Life isn’t all beer and skittles,” wrote Thomas Hughes in Tom Brown’s Schooldays, “but beer and skittles, or something better of the same sort, must form a good part of every Englishman’s education.” The things that often best define a society are the things done when unconstrained by the necessities of society. Leisure is the basis of culture, to borrow Josef Pieper’s title, and what people do in their leisure time is, therefore, central to self-identity and to the quality of life. Education can, by this principle, be either enhanced or undone when school is out. Amusements and activities are a vital aspect of formation, and thus the “beer and skittles” of life have a serious part to play in a serious education.
In Hughes’ words:
Don’t let reformers of any sort think that they are going really to lay hold of the working boys and young men of England by any educational grapnel whatever, which isn’t some bona fide equivalent for the games of the old country… something to put in the place of the back-swording and wrestling and racing; something to try the muscles of men’s bodies, and the endurance of their hearts, and to make them rejoice in their strength. In all the new-fangled comprehensive plans which I see, this is all left out…
Every year at Gregory the Great Academy, there is an event called Robin Hood Days, where the students and faculty process with bows, belts, knives, and flags under the greenwood tree where all live together as merry men for several days. After setting up elaborate campsites, an outdoor kitchen, and a chapel, the boys feast on pit-roasted meats washed down with birch beer as they compete in a series of woodland skittles: archery tournaments, knife and axe throwing, whittling, wrestling, quarterstaff bouts, fire-starting races, and old Native American relay games.

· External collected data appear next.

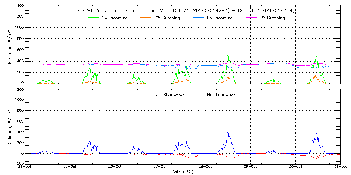351x175 pixels.
Task: Click the 24-Oct x-axis date label
Action: 25,167
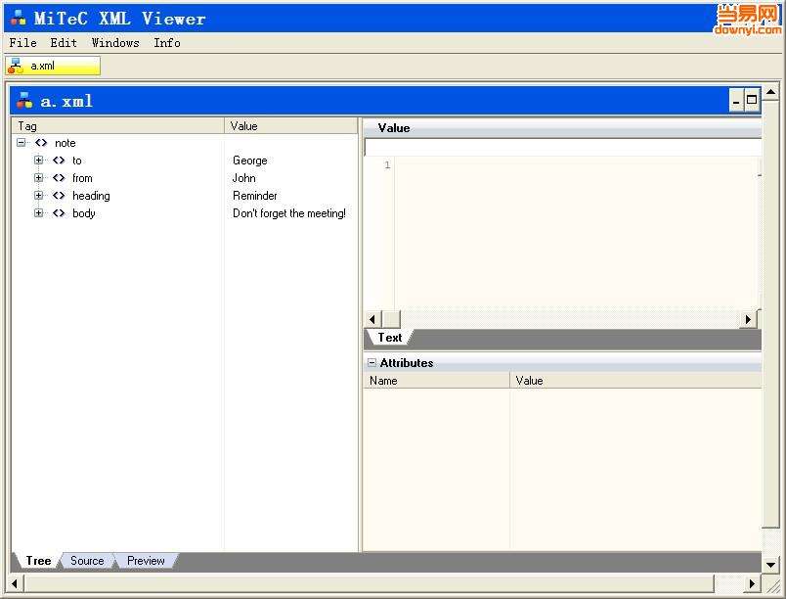Click the element icon beside the body tag
Screen dimensions: 786x599
59,213
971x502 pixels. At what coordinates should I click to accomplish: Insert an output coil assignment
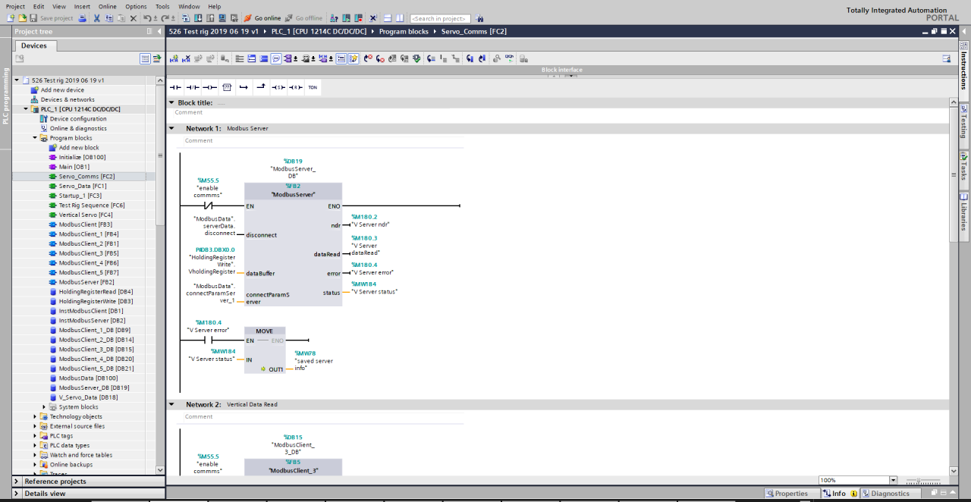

All this may sound unusual for boys of our times to be doing, but to experience it is the most natural thing in the world. Laughter, songs, climbing trees, fires, food and drink, stories, games, hearty cheers, the occasional bloody nose, the ever-accompanying helping hand up, communal prayer, conversation beneath the stars. This is leisure, and it is profoundly educational. Hughes was right — beer and skittles, or their betters, must form a good part of any education.